(Records from a data collection)

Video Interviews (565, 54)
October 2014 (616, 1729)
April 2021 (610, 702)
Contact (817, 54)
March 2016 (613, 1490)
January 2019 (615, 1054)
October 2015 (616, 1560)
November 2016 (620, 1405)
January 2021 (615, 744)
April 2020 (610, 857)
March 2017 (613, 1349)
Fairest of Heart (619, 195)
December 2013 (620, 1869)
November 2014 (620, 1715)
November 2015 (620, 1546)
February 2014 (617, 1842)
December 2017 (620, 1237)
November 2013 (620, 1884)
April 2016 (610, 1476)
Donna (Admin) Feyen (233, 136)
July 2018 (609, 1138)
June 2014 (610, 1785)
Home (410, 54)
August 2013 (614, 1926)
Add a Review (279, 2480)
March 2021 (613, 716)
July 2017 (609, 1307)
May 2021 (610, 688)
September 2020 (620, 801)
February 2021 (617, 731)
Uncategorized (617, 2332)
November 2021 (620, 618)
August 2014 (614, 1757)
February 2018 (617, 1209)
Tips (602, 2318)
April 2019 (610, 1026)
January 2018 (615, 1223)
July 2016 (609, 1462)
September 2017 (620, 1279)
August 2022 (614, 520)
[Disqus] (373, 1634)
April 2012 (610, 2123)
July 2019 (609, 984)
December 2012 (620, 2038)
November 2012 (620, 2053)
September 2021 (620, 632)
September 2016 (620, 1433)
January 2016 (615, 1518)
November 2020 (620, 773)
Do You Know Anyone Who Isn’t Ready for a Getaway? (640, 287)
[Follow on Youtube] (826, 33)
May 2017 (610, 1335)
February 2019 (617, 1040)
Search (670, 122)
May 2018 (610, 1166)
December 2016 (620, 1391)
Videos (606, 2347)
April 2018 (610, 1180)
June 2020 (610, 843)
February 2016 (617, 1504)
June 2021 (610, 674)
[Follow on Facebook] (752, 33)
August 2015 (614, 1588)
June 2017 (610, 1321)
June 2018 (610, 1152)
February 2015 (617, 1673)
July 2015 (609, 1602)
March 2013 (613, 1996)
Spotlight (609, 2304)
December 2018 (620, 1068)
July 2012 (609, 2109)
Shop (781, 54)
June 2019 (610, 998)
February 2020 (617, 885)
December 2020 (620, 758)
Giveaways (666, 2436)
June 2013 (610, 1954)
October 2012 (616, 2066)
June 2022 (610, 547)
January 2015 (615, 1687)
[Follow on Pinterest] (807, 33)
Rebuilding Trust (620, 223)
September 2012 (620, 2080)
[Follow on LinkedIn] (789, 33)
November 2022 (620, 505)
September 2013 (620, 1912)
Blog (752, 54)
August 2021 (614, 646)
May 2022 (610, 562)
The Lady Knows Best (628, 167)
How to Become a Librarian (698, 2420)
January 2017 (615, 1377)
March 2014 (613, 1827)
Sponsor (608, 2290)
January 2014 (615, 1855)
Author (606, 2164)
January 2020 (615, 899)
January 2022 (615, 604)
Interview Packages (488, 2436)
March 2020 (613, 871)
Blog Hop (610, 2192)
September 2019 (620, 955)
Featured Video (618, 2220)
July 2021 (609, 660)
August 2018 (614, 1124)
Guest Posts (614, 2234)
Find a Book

**Work to complete:**
Whenever the word "October" shows up in a line above, copy that line.

**Answer below:**
October 2014 (616, 1729)
October 2015 (616, 1560)
October 2012 (616, 2066)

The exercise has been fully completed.